公立病院での勤務を回想した抜粋から、「一時期とある公立病院に事務職」から「70%台に収まるものだった。」までをすべて原文どおりに返してください。

#### 抜粋

※ ※ ※

今日、ある病院へ患者見舞に行った時に、往時のことを思い出したのでそれを書いてみる。
一時期とある公立病院に事務職として勤めていたことがある。その時の出来事。その病院はご多分にもれず毎年収支は赤字が続いていた。公立病院とて赤字を出し続けるわけにいかないので、監督機関から経営改善が至上命題として下りてくる。
収入面では入院患者を増えなければ改善が見込めないのであるが、その病院の利用率は大体が70%台、多い時で80%で偶に90%になる時もある程度、年間通せばやはり70%台に収まるものだった。
ある時院長室にいたら、総婦長が入ってきて「利用率が100を超えました!」とにこにこしながら報告に入ってきた。院長もそれを聞いて「よかった、よかった」と大喜び。
傍らでそれを聞いて私も院長も総婦長も経営改善に苦労していたことを知っていたので労をねぎらう意味で「よかったですね」と相槌を打ったものである。
その後自席に戻って、数字の動きを見るうちに気がついた。「おいおい、患者が増えたといって喜んでいいのか」ってこと。どの患者も痛い、苦しい思いをしている、そういう人が増えたということを喜んでいいのか、素直に喜べないなあという思いが浮んできたのである。また、医療制度からみても負担が増大することは問題でもある。

※ ※ ※

抽出項目
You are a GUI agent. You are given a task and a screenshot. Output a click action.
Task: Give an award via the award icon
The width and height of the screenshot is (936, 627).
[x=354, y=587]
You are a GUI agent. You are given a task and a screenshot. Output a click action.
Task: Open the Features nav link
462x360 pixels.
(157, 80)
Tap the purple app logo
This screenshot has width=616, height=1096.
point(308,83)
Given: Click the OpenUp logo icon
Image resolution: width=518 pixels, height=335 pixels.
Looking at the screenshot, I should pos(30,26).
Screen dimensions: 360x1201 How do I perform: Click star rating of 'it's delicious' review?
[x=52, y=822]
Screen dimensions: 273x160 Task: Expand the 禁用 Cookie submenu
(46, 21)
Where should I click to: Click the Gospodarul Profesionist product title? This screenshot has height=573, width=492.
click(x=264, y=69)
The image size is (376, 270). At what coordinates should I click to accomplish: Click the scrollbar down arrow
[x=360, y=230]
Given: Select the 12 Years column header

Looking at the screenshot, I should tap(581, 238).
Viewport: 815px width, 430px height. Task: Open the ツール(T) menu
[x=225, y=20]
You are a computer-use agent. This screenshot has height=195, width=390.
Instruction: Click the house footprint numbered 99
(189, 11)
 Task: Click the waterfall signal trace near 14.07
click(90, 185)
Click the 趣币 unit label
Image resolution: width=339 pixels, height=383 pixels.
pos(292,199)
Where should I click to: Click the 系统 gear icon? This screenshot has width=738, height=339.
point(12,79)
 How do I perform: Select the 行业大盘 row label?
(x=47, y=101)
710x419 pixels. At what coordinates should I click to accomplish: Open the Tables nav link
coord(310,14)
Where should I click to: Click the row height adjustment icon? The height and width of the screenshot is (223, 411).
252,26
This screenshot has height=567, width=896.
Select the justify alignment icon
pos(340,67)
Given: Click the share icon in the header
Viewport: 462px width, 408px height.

※ ※ ※

#### 回答
一時期とある公立病院に事務職として勤めていたことがある。その時の出来事。その病院はご多分にもれず毎年収支は赤字が続いていた。公立病院とて赤字を出し続けるわけにいかないので、監督機関から経営改善が至上命題として下りてくる。
収入面では入院患者を増えなければ改善が見込めないのであるが、その病院の利用率は大体が70%台、多い時で80%で偶に90%になる時もある程度、年間通せばやはり70%台に収まるものだった。